Many on the ground in Manchester (many who would not admit it now) thought it was a done deal for David. Who else could it be? The members wanted David; the MPs wanted David; would the unions really go against all of that and install Ed?
We now know the answer to that one. Ever since, a question has hung in the air, one more relevant as May 2015 approaches than ever: would Labour win the election in a few weeks’ time if the other Miliband had won that leadership contest in Manchester back in autumn 2010?
Many on the right of Labour pretty much assume this to be the case. But in doing so they are overestimating in many ways just what the elder Miliband might have brought to the table. Remember the Ed campaign slogan, “Ed speaks human?” That is a healthy reminder of just how wooden David could be a lot of the time. He also would have inherited the same basket case of a party, with factions trying to pull the party in several directions at once. The Scotland situation would almost certainly be as bad. At least Ed has done well in terms of keeping Labour a relatively tight ship for most of this parliament, at least given the circumstances.
The counter-arguments to all that go as follows: was all of Ed’s appeasement of the different splinters a good thing ultimately? Particularly as the cracks in the armour all seem to be appearing now, at the worst possible time? David as leader would have been a signal, right from the start, that the Labour Party had no intention of abandoning the centre ground to anyone.

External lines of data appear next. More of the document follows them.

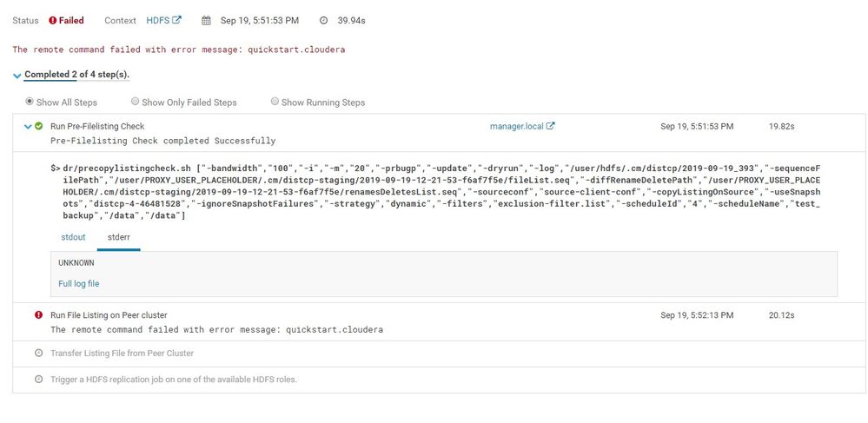Select Show Only Failed Steps option
This screenshot has width=868, height=423.
coord(135,102)
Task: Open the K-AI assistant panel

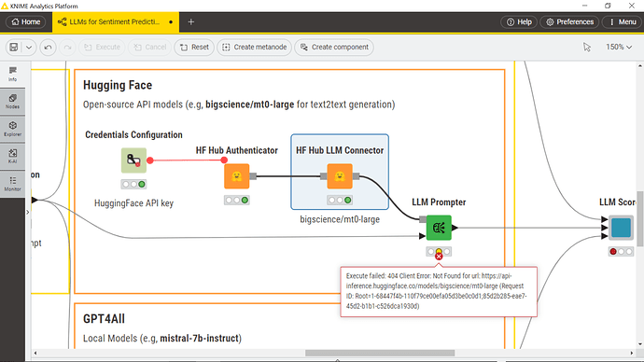Action: 12,157
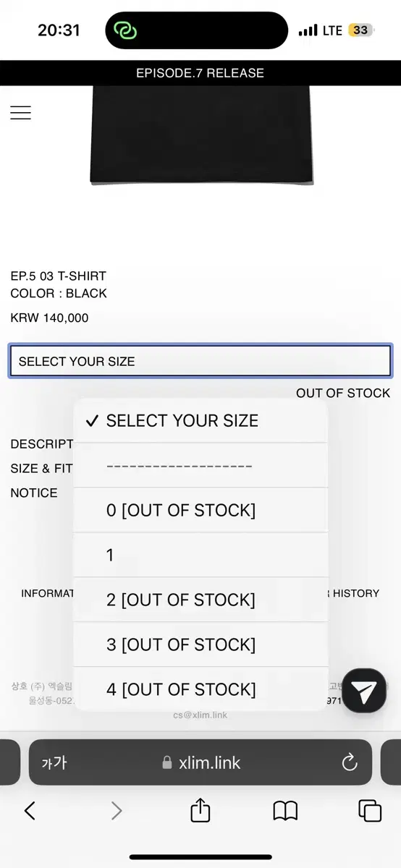Tap the green link icon in Dynamic Island

click(x=125, y=30)
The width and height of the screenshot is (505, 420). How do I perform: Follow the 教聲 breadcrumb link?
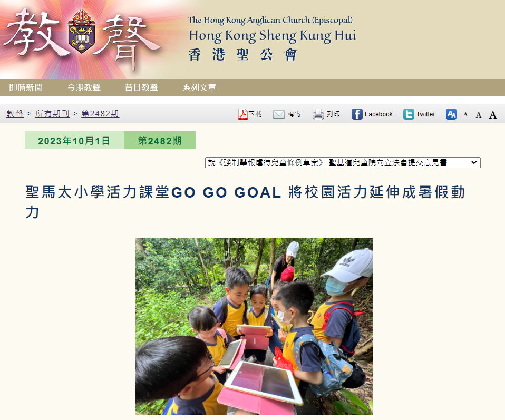pyautogui.click(x=15, y=114)
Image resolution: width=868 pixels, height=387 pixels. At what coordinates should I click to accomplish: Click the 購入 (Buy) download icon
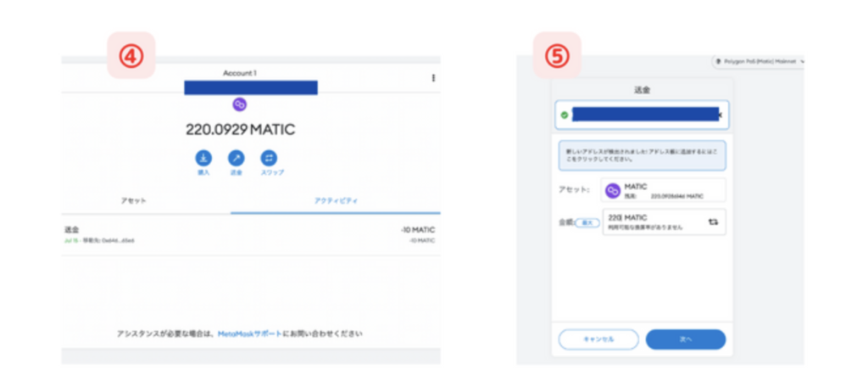pyautogui.click(x=203, y=158)
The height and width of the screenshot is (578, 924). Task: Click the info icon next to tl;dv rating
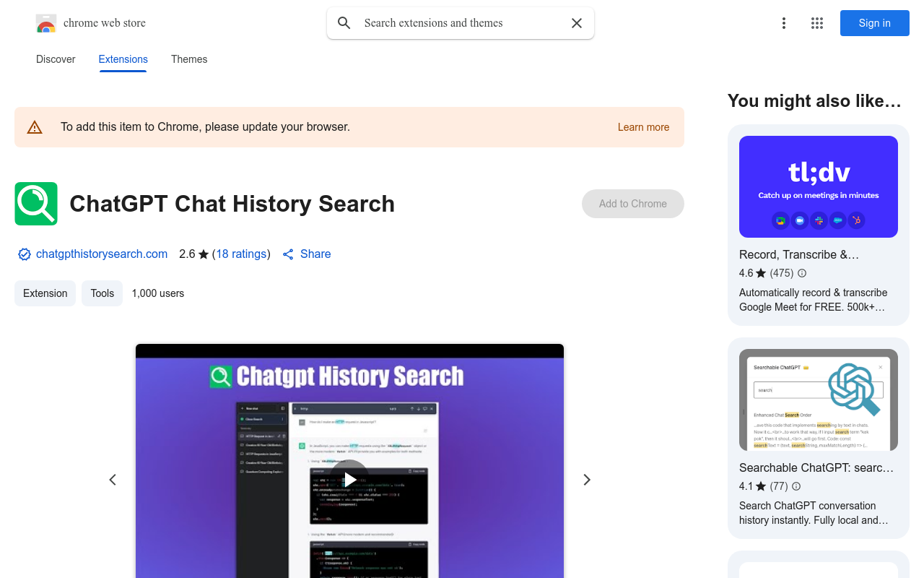pyautogui.click(x=801, y=273)
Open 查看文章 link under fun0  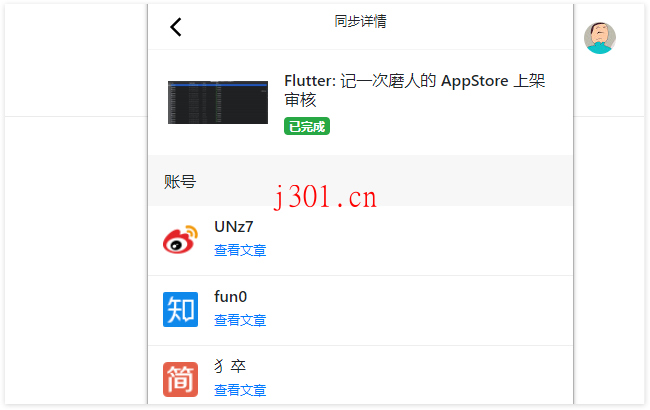point(240,320)
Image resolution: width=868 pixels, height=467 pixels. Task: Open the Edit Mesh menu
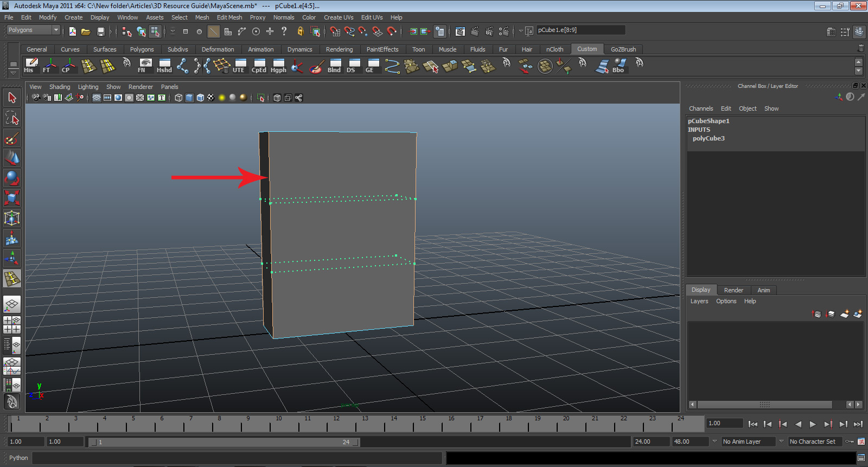pos(229,17)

So having thought about both sides of the debate, would Labour be ahead in the polls, north of 40%, on course to win a majority on May 7th if it was David Miliband leading them now as opposed to his younger brother? I think the answer is yes. Not because David is so unbelievably brilliant: he’s just better enough than Ed to have won more people over, and wouldn’t have taken such a drastic turn to the left that he would have then had to roll back from. The quasi-Blairite agenda probably would look more attractive to swing voters in the south of England, particularly when taken against a Tory party that scares people a little with their UKIP entreaties.
I suppose it’s all academic now. Other than to wonder: if Labour lose on May 7th and Ed steps down, will David will re-appear on the British political scene (via a handy by-election) and take the crown he missed out on in 2010? Given the paucity of talent on those shadow frontbenches, don’t count it out.